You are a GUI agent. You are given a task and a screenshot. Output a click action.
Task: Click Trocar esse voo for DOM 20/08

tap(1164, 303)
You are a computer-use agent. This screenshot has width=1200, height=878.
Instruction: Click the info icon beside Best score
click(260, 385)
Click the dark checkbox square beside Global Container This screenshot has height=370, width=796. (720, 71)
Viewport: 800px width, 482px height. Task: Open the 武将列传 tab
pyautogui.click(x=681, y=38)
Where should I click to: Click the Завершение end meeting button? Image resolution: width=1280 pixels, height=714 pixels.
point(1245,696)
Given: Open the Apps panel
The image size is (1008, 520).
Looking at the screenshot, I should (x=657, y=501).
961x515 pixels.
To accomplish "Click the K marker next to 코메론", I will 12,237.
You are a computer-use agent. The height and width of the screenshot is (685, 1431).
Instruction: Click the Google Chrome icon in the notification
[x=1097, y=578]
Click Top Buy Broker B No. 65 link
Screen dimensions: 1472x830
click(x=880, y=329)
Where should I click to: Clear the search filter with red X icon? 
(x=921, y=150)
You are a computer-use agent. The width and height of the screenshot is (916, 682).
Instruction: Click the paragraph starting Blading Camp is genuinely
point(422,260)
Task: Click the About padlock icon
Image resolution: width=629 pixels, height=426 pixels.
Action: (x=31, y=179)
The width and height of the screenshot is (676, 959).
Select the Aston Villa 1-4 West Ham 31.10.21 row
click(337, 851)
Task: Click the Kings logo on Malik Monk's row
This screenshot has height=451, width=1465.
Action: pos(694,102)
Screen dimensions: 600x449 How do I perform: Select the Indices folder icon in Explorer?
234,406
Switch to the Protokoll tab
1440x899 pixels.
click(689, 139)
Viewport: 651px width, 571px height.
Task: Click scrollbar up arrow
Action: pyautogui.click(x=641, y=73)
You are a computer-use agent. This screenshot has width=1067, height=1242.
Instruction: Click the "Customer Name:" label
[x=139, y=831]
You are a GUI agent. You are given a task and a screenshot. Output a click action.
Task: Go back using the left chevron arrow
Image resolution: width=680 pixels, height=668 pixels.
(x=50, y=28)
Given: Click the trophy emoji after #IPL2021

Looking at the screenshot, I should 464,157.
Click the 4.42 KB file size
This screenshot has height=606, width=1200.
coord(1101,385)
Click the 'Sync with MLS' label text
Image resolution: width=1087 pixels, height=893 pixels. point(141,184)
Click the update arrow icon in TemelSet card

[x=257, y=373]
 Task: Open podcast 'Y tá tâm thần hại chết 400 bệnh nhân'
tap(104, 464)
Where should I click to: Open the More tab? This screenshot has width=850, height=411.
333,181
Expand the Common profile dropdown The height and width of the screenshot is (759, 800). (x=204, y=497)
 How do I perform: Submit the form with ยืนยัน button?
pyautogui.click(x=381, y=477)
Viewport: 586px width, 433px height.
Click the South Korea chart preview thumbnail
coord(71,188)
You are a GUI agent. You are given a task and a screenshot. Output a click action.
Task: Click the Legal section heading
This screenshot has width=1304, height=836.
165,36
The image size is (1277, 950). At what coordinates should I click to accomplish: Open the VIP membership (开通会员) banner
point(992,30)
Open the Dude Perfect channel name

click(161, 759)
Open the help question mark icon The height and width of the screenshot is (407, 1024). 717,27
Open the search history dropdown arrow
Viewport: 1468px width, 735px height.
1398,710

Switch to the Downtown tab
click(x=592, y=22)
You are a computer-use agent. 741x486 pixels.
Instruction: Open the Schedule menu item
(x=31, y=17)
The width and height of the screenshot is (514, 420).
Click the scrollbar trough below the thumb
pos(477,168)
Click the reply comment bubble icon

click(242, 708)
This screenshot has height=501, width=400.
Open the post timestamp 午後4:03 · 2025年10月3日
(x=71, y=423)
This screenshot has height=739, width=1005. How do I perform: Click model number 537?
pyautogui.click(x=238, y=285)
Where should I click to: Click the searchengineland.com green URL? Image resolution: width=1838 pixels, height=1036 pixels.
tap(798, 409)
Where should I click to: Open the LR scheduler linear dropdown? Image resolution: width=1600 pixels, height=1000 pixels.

_____

**DIRECTIONS FOR THIS TASK:**
The records above should be restated exactly, line for line.

**WRITTEN SOLUTION:**
You are a GUI agent. You are given a task and a screenshot. Output a click action.
Task: Click Trocar esse voo for DOM 20/08

tap(1164, 303)
You are a computer-use agent. This screenshot has width=1200, height=878.
Instruction: Click the info icon beside Best score
click(260, 385)
Click the dark checkbox square beside Global Container This screenshot has height=370, width=796. (720, 71)
Viewport: 800px width, 482px height. Task: Open the 武将列传 tab
pyautogui.click(x=681, y=38)
Where should I click to: Click the Завершение end meeting button? Image resolution: width=1280 pixels, height=714 pixels.
point(1245,696)
Given: Open the Apps panel
The image size is (1008, 520).
Looking at the screenshot, I should (x=657, y=501).
961x515 pixels.
To accomplish "Click the K marker next to 코메론", I will 12,237.
You are a computer-use agent. The height and width of the screenshot is (685, 1431).
Instruction: Click the Google Chrome icon in the notification
[x=1097, y=578]
Click Top Buy Broker B No. 65 link
Screen dimensions: 1472x830
click(x=880, y=329)
Where should I click to: Clear the search filter with red X icon? 
(x=921, y=150)
You are a computer-use agent. The width and height of the screenshot is (916, 682).
Instruction: Click the paragraph starting Blading Camp is genuinely
point(422,260)
Task: Click the About padlock icon
Image resolution: width=629 pixels, height=426 pixels.
Action: (x=31, y=179)
The width and height of the screenshot is (676, 959).
Select the Aston Villa 1-4 West Ham 31.10.21 row
click(337, 851)
Task: Click the Kings logo on Malik Monk's row
This screenshot has height=451, width=1465.
Action: pos(694,102)
Screen dimensions: 600x449 How do I perform: Select the Indices folder icon in Explorer?
234,406
Switch to the Protokoll tab
1440x899 pixels.
click(689, 139)
Viewport: 651px width, 571px height.
Task: Click scrollbar up arrow
Action: pyautogui.click(x=641, y=73)
You are a computer-use agent. This screenshot has width=1067, height=1242.
Instruction: Click the "Customer Name:" label
[x=139, y=831]
You are a GUI agent. You are given a task and a screenshot. Output a click action.
Task: Go back using the left chevron arrow
Image resolution: width=680 pixels, height=668 pixels.
(x=50, y=28)
Given: Click the trophy emoji after #IPL2021

Looking at the screenshot, I should 464,157.
Click the 4.42 KB file size
This screenshot has height=606, width=1200.
coord(1101,385)
Click the 'Sync with MLS' label text
Image resolution: width=1087 pixels, height=893 pixels. point(141,184)
Click the update arrow icon in TemelSet card

[x=257, y=373]
 Task: Open podcast 'Y tá tâm thần hại chết 400 bệnh nhân'
tap(104, 464)
Where should I click to: Open the More tab? This screenshot has width=850, height=411.
333,181
Expand the Common profile dropdown The height and width of the screenshot is (759, 800). (x=204, y=497)
 How do I perform: Submit the form with ยืนยัน button?
pyautogui.click(x=381, y=477)
Viewport: 586px width, 433px height.
Click the South Korea chart preview thumbnail
coord(71,188)
You are a GUI agent. You are given a task and a screenshot. Output a click action.
Task: Click the Legal section heading
This screenshot has width=1304, height=836.
165,36
The image size is (1277, 950). At what coordinates should I click to accomplish: Open the VIP membership (开通会员) banner
point(992,30)
Open the Dude Perfect channel name

click(161, 759)
Open the help question mark icon The height and width of the screenshot is (407, 1024). 717,27
Open the search history dropdown arrow
Viewport: 1468px width, 735px height.
1398,710

Switch to the Downtown tab
click(x=592, y=22)
You are a computer-use agent. 741x486 pixels.
Instruction: Open the Schedule menu item
(x=31, y=17)
The width and height of the screenshot is (514, 420).
Click the scrollbar trough below the thumb
pos(477,168)
Click the reply comment bubble icon

click(242, 708)
This screenshot has height=501, width=400.
Open the post timestamp 午後4:03 · 2025年10月3日
(x=71, y=423)
This screenshot has height=739, width=1005. How do I perform: Click model number 537?
pyautogui.click(x=238, y=285)
Where should I click to: Click the searchengineland.com green URL? Image resolution: width=1838 pixels, height=1036 pixels.
tap(798, 409)
Where should I click to: Open the LR scheduler linear dropdown? Image resolution: width=1600 pixels, height=1000 pixels.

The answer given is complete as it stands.